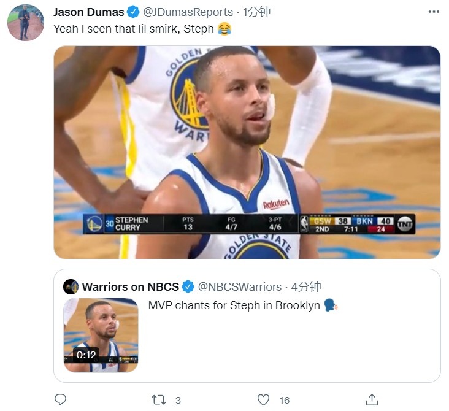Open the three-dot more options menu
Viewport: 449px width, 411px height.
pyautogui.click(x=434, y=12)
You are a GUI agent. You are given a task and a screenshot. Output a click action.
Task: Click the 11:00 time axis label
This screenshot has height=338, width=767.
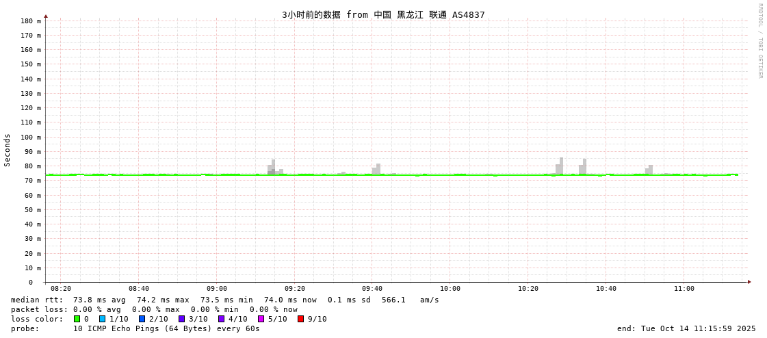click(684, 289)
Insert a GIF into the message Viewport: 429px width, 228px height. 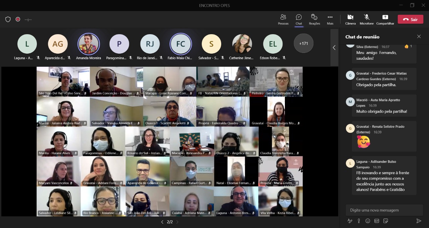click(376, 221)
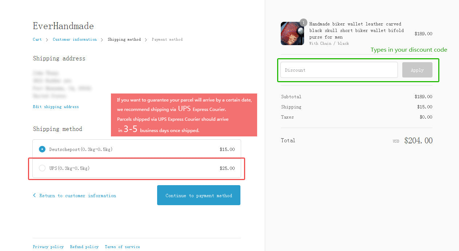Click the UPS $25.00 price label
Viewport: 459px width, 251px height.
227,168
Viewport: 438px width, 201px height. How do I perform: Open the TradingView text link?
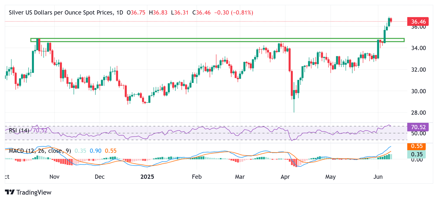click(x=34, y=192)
○ ○ ○
Goal of the exercise
Starting at the line that holds "Viewport: 438px width, 201px", reproduce each line through the last one of the listing, and nothing more; the pictures stay out.

Answer for the task
Viewport: 438px width, 201px height. How do I perform: Open the TradingView text link?
click(x=34, y=192)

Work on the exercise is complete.